Looks Like Daylight: Voices of Indigenous Kids

256p. photos. websites. Groundwood. 2013. Tr $15.95. ISBN 978-1-55498-120-5; ebook $14.95. ISBN 978-1-55498-413-8.
Gr 9 Up—Ellis's commitment to giving voice to young people, especially marginalized or underserved youth, is evident in this collection of interviews with children from various indigenous cultures throughout Canada and the United States. Here, children as young as nine tell stories about their identity and what it means to them to be Native or Aboriginal. Many of the accounts are harrowing to read. Alcoholic parents, lives spent in and out of foster homes, and bigotry and discrimination are an almost daily part of their lives; yet most of the children express hope for a better future for themselves and find ways to immerse themselves in their traditional culture through art, language, dance, and/or connections with community elders. Ellis's transcriptions of these interviews allow the authentic voices of the young people to come through, and brief introductions providing context and, in some cases, historical information, are enormously helpful and insightful. With many of the children dealing with similar issues, stories can begin to feel repetitive and occasionally confusing, hence weakening the impact of some individual tellings, though educators looking to use this book with students will find some real gems to share with groups. The stories are not organized in any discernible manner, neither by age nor affiliation, and the result feels almost random and chaotic.

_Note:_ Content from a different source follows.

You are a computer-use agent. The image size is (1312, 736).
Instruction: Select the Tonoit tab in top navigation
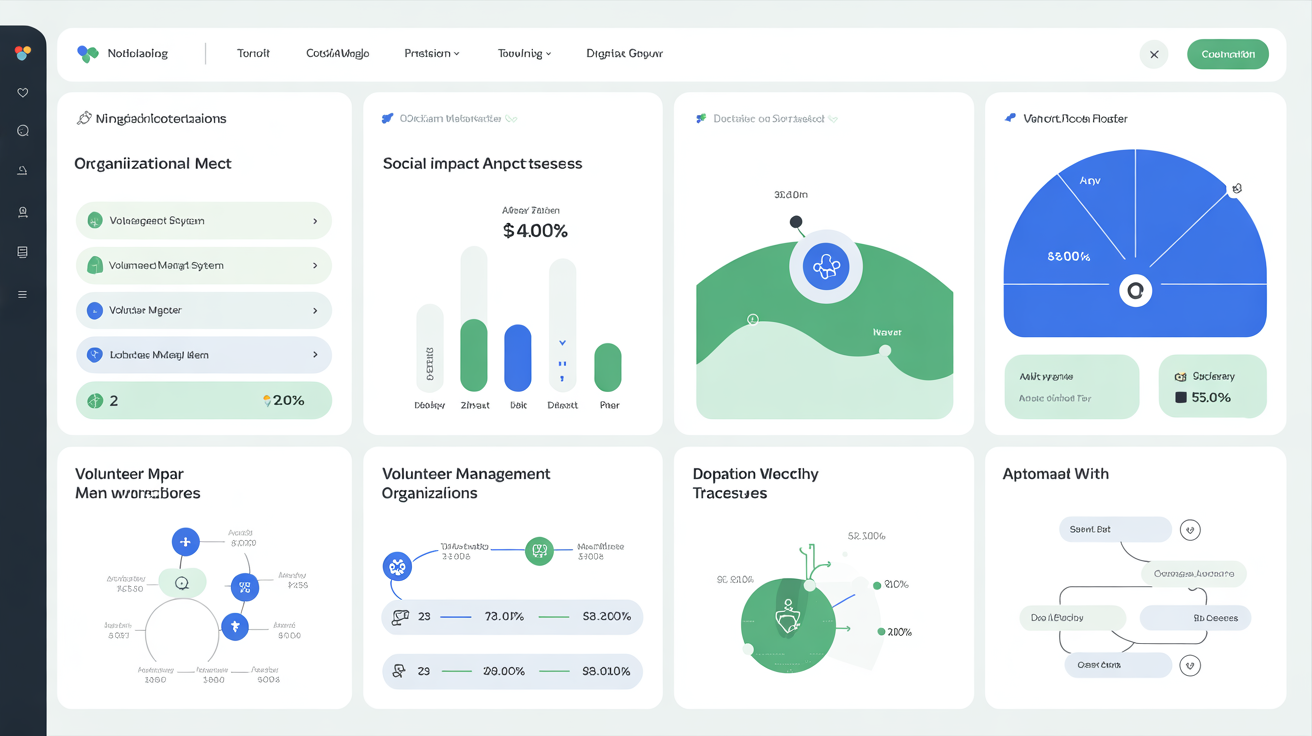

Important and provocative, this is a good choice for libraries wanting to add a contemporary, youthful perspective on issues affecting indigenous people in North America.—Jody Kopple, Shady Hill School, Cambridge, MA
Personal stories powerfully lay out the challenges and accomplishments of native groups such as the Cree in Ontario; the Oglala Band of Lakota Sioux in South Dakota; and the Duckwater Shoshone tribe in Nevada. As the children and teens describe their backgrounds and daily lives, both tragic and inspirational themes emerge. For example, the residual effects of institutional racism, as well as the prevalence of suicide and drug use among Native American youth reoccur, alongside involvement in sports, environmental activism, and native culture. The interviewees are honest and relatable. For instance, thirteen-year-old Tyrone from Winnipeg, Manitoba, talks about missing his older brother, who has been in jail for three months: “Maybe I could write to him. I don’t know what I’d say, but I want him to know I haven’t forgotten him.” The book reveals harsh realities as well as encouraging signs. Each of Deborah Ellis’s chapter introductions provides statistics and historical information with assessments of overarching issues, while the interviewees’ concluding paragraphs emphasize their advice and goals.